When you have decided to rebuild your team almost exclusively through the draft, it's probably a good idea to get all of your draft picks signed and in training camp before the start of workouts.
The Tampa Bay Buccaneers are still hoping to achieve that goal. But as today's reporting deadline and Saturday's first set of grueling two-a-day practices drew near Thursday, hope was starting to fade.
Though general manager Mark Dominik has spoken daily with the agent for first-round draft pick Gerald McCoy, the two sides had not agreed on a deal by the eve of reporting day.
And it could be a while before they do.
McCoy, the Oklahoma defensive tackle the Bucs took third overall in the draft, has said he would prefer to wait for the first overall pick to sign before he agrees to a deal.
If McCoy is sticking to that plan, it could be another day or two before he gets into camp, because first overall pick Sam Bradford, a teammate of McCoy's at Oklahoma, remained unsigned late Thursday.
Rams coach Steve Spagnuolo, whose team began a two-day rookie camp Thursday, said he was optimistic Bradford would sign soon but that there was nothing new to report on the status of negotiations.
With only three first-round picks and only one of the top 10 overall picks signed, most NFL teams were in a situation much like the Bucs late Thursday.
It's a situation that many around the league, including Dominik, knew might arise, but that wasn't making the reality of it any easier for him to accept.
"Every day you miss of training camp hurts, especially for a rookie, and especially for a rookie playing inside like (McCoy)," Dominik said. "Every day does make a difference.
"The opportunity to learn, to get the feel for the speed of the game and the intensity of it - especially with the rookies being in pads for the first time - is very important, especially for offensive and defensive linemen."
The McCoy negotiations aside, Dominik and the Bucs moved a little closer Thursday to getting all their draft picks signed when they agreed to terms on a four-year deal for linebacker/safety Cody Grimm.
Grimm, the son of Arizona Cardinals assistant coach and 2010 Hall of Fame inductee Russ Grimm, was the first of three players drafted by the Bucs in the seventh round this year.
The signing of Grimm prompted the release of safety Dennis Rogan and left McCoy as the Bucs' only unsigned draft pick.
However, McCoy is not the only Bucs player who might miss the first few days - if not weeks - of camp.
It is widely expected that starting left tackle Donald Penn will continue to stay away from One Buc Place to further express his displeasure with the stance the Bucs have taken in contract talks with him.
The Bucs have offered Penn, a restricted free agent, a one-year tender worth $3.168 million.

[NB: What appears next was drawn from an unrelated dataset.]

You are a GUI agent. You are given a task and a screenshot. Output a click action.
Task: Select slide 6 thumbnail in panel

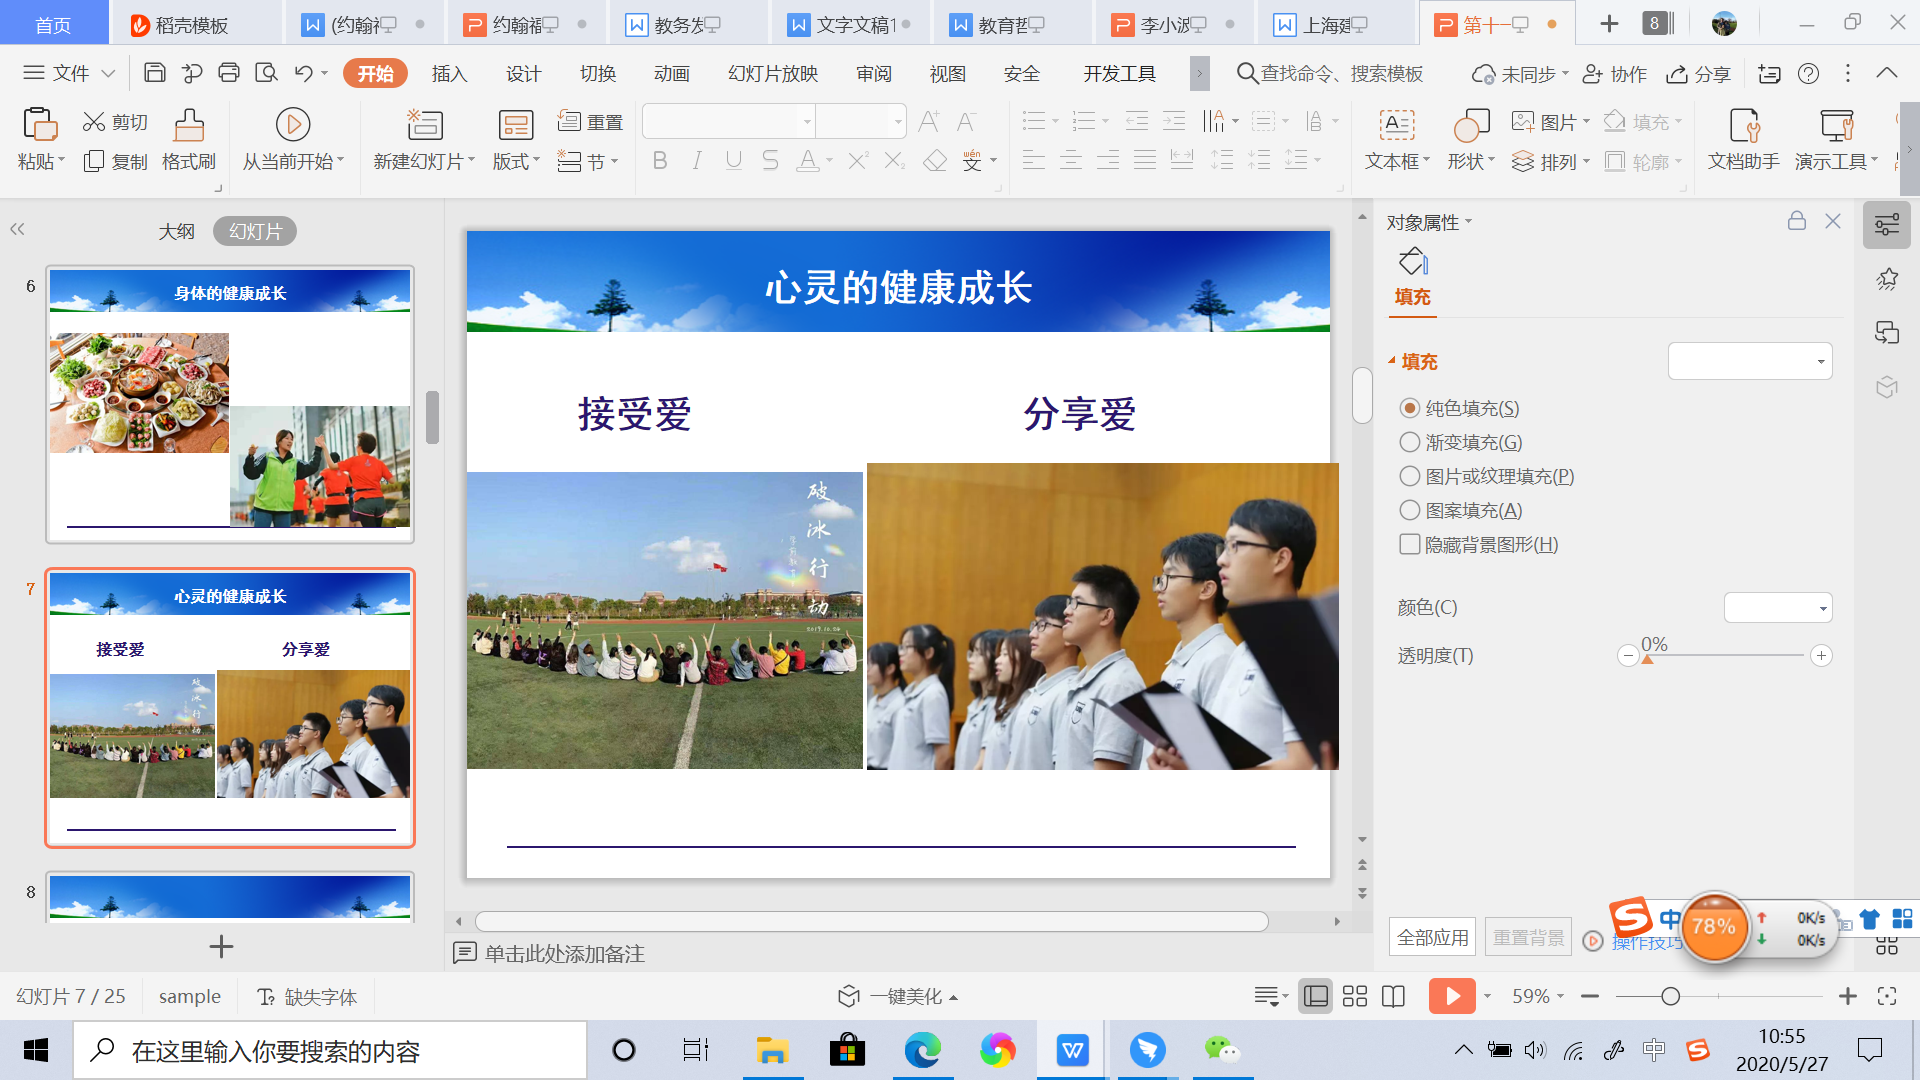point(230,404)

Penn, who skipped all offseason workouts including mandatory minicamp in protest, is seeking a long-term extension.
All of the Bucs' other restricted free agents - a group that includes running back Cadillac Williams, linebacker Barrett Ruud, tackle Jeremy Trueblood and receiver Maurice Stovall - received similar tenders and have signed them.
Dominik is not negotiating extensions with any of the Bucs' restricted free agents, in part because the team is not sure what rules it will be working under when the new collective bargaining agreement goes into effect.
In some cases, the Bucs are trying to determine if the player they have on their roster is the player they want to move forward with as they continue their rebuilding project.
Dominik, who was the Bucs' director of pro personnel when he signed Penn off the Minnesota Vikings' practice squad in 2006, said he's hopeful Penn will come to grips with his situation and report to camp.
"I hope (he doesn't stay away), but I can't say I'm certain in either direction," Dominik said. "My whole goal is to lessen the drama around Donald, and we'll see where that takes us."